Robin Oakley

The turf: Risk assessment

After the 2011 Grand National, I sided with the reformers who wanted changes to the use of the whip by jockeys. If racing is to survive we need bums on seats and have to be responsive to public opinion. In the continuing furore after this year’s National, I find myself in a different camp because most of the noise is coming from those who know nothing and would never go racing anyway.

The one thing we racing lovers were praying for in this year’s contest was an incident-free race with every horse coming home safe. That we were denied. Not only did According to Pete have to be put down when brought down by another horse when running loose after a fall, so did Synchronised, the most high-profile horse in the race since he had won this year’s Cheltenham Gold Cup, was ridden by the champion jockey Tony McCoy, was owned by the multimillionaire punter J.P. McManus and trained by the National Hunt hero Jonjo O’Neill.

[INFORMATION PROVIDED]
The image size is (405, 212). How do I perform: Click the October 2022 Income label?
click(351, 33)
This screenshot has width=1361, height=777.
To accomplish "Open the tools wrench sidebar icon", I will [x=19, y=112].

[PROBLEM]
Continue the racing column about the Grand National from the end of its last sentence.

[ANSWER BELOW]
Phone-ins hummed for days with the opinions of the emotional, the ignorant and, every now and then, with that rarity, the informed. Animal rights activists, ranging from those genuinely concerned with horse welfare to the crudest of class warriors, had their say, and once again racing played on the back foot.

Let me start with a question: has anybody suggested that because Piermario Morosini collapsed and died during an Italian Serie B football game or Fabrice Muamba suffered a cardiac arrest while playing for Bolton Wanderers that first-class football should be abandoned?

I accept it has limitations as a parallel.  Footballers, those with brain cells anyway, make their own decisions, horses do not. But the key point is that we cannot eliminate risk from sport, or from life.